For the Record, I Am Not on the CIA Payroll
Thursday, December 17, 2009 at 9:52 am
Charlie Savage and Scott Shane have a great story today about U.S. intelligence and law enforcement agencies improperly spying on constitutionally protected activities of American citizens. Overcollection, as it’s euphemistically known in the intelligence business, has, unsurprisingly, occurred for years, despite official denials in the Bush administration. One American Muslim confab in March 2008, Savage and Shane report, became the subject of a Department of Homeland Security report. An internal review found the division producing the report “did not have any evidence the conference or the speakers promoted radical extremism or terrorist activity.”
But there’s much more, as Marcy Wheeler hones in on. Check out this letter from George Tenet, then the director of the CIA, to the American Society of Newspaper Editors, shortly after the 2002 murder of Wall Street Journal reporter Daniel Pearl by extremists in Pakistan. Tenet tells the group that Pearl was not a CIA asset or operative. But then he declines to issue a firm denial that the agency is not having its assets or operatives pose as journalists. “A blanket statement that we would never use journalistic cover would, I know, be preferable to the members of ASNE,” Tenet writes. “The kinds of people who kidnap and murder reporters like Daniel Pearl, however, are unlikely to believe a policy statement by the U.S. government no matter how firmly it is made.”
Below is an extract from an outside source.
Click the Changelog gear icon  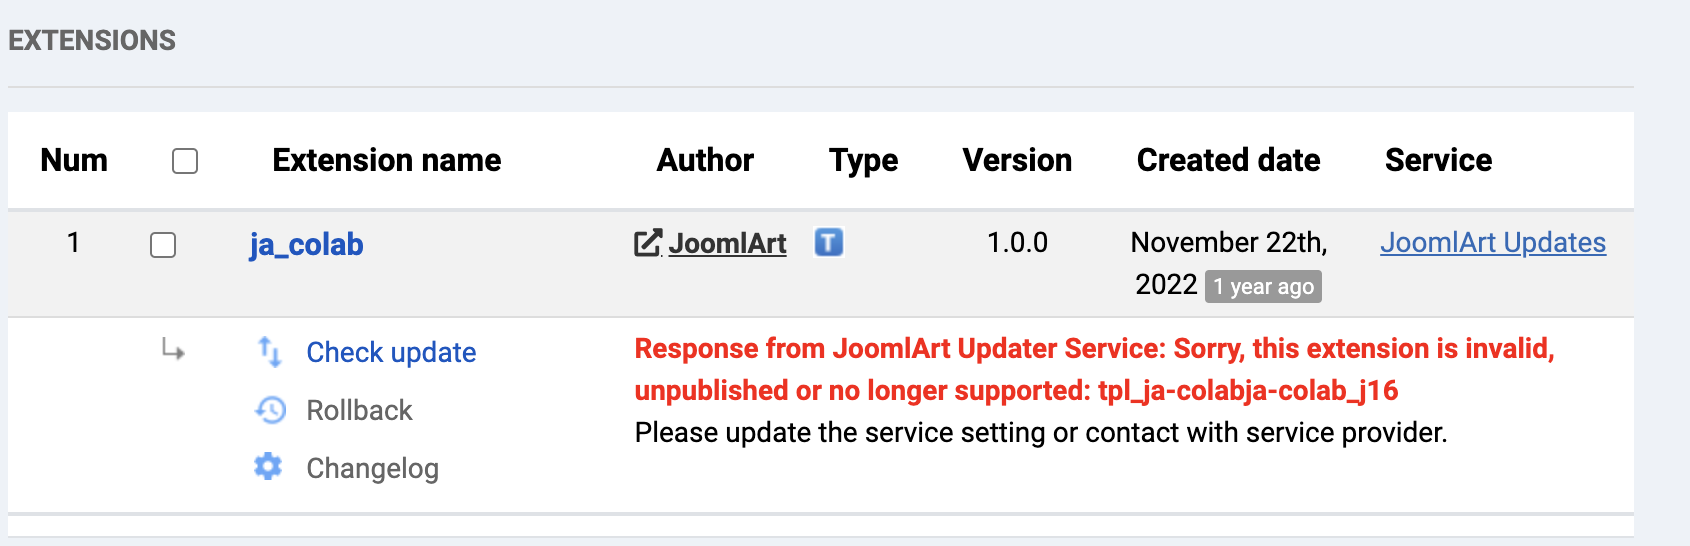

So Tenet hides behind Omar Saeed Shaikh, Pearl’s most likely murderer. (Khalid Sheikh Mohammed’s confession to killing Pearl is rather dubious.) As someone who occasionally reports from war zones, I don’t appreciate the non-denial denial of something that could endanger my life. It’s one thing to say that fanatics won’t believe the denial. It’s quite another not to issue it for that — alleged — reason.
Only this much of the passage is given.